Netflix executive Arora said his firm is also working to expand its payment options in countries with low credit and debit card penetration. In markets like the Philippines, subscribers can pay for Netflix through their mobile telephone plans, or by purchasing prepaid Netflix cards at convenience stores.
Fast growth, intense competition
The company faces competition in the region, and not just from Disney+, a distant, but ambitious, global number two in the industry. Other regional rivals include Hong Kong video service Viu, popular for its Korean dramas, as well as Chinese tech giant Tencent’s WeTV, which in June bought the assets of Malaysian streaming platform Iflix.

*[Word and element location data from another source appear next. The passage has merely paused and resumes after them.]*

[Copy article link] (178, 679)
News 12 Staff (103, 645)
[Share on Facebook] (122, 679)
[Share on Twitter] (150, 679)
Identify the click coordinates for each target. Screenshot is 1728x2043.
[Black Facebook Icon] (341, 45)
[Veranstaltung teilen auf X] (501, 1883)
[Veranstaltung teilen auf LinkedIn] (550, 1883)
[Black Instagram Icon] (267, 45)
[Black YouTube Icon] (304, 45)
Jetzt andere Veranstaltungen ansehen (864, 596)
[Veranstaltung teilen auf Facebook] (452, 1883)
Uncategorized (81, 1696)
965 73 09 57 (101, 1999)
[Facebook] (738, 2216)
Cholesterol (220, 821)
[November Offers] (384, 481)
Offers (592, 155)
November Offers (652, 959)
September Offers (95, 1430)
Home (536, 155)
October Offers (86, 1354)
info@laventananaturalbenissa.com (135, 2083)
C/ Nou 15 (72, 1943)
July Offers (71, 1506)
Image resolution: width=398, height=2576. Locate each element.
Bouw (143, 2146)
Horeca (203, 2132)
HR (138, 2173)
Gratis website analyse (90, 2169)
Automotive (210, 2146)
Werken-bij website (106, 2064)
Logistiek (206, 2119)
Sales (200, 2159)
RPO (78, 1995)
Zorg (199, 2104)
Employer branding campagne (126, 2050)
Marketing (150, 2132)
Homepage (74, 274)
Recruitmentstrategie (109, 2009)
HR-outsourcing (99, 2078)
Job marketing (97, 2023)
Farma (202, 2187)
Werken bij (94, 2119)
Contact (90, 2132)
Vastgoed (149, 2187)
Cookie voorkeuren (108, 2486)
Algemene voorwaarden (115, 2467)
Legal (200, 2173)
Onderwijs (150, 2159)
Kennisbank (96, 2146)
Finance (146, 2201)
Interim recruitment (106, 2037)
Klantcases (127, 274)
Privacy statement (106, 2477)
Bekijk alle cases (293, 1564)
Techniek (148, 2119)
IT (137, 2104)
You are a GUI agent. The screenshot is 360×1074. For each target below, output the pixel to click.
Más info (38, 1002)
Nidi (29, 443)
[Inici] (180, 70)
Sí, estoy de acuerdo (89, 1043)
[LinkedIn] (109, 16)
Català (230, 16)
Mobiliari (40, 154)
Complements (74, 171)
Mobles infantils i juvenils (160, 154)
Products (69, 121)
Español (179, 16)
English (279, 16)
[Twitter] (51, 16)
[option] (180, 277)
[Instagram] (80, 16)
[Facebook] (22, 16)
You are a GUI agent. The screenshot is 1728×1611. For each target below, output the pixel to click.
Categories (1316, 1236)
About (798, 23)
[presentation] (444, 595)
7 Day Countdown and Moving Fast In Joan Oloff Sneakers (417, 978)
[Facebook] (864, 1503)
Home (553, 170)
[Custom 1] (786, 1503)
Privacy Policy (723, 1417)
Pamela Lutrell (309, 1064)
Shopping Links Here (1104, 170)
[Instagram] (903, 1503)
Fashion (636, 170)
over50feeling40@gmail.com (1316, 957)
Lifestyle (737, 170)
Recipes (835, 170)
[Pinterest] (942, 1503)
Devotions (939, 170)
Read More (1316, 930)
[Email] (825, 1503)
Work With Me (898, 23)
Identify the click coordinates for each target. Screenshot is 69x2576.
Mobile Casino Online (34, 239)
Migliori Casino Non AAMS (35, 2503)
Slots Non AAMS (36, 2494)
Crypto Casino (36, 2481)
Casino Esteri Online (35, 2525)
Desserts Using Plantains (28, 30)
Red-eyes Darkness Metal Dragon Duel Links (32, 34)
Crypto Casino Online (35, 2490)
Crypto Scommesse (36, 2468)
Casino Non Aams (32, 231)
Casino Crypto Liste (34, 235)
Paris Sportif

Disney+ is currently in the middle of a hiring spree across the region and is expected to launch broadly in the coming months jointly with its Indian streaming platform Hotstar. Disney’s family and superhero movies have proven consistent hits in Southeast Asia.
In Indonesia, the world’s fourth-most populous country with 270 million people, Disney+ said last week it would start operating in September in partnership with state-owned telecommunications firm Telkomsel with a catalogue that will include more than 300 local movies.
Bracing for the challenge, Netflix Southeast Asia content lead Myleeta Aga told Reuters that the firm, which announced two new original Indonesian productions earlier last Thursday, places high importance on the region and will continue to ramp up local content offerings. She said Netflix expects to start filming projects in Indonesia and Thailand soon.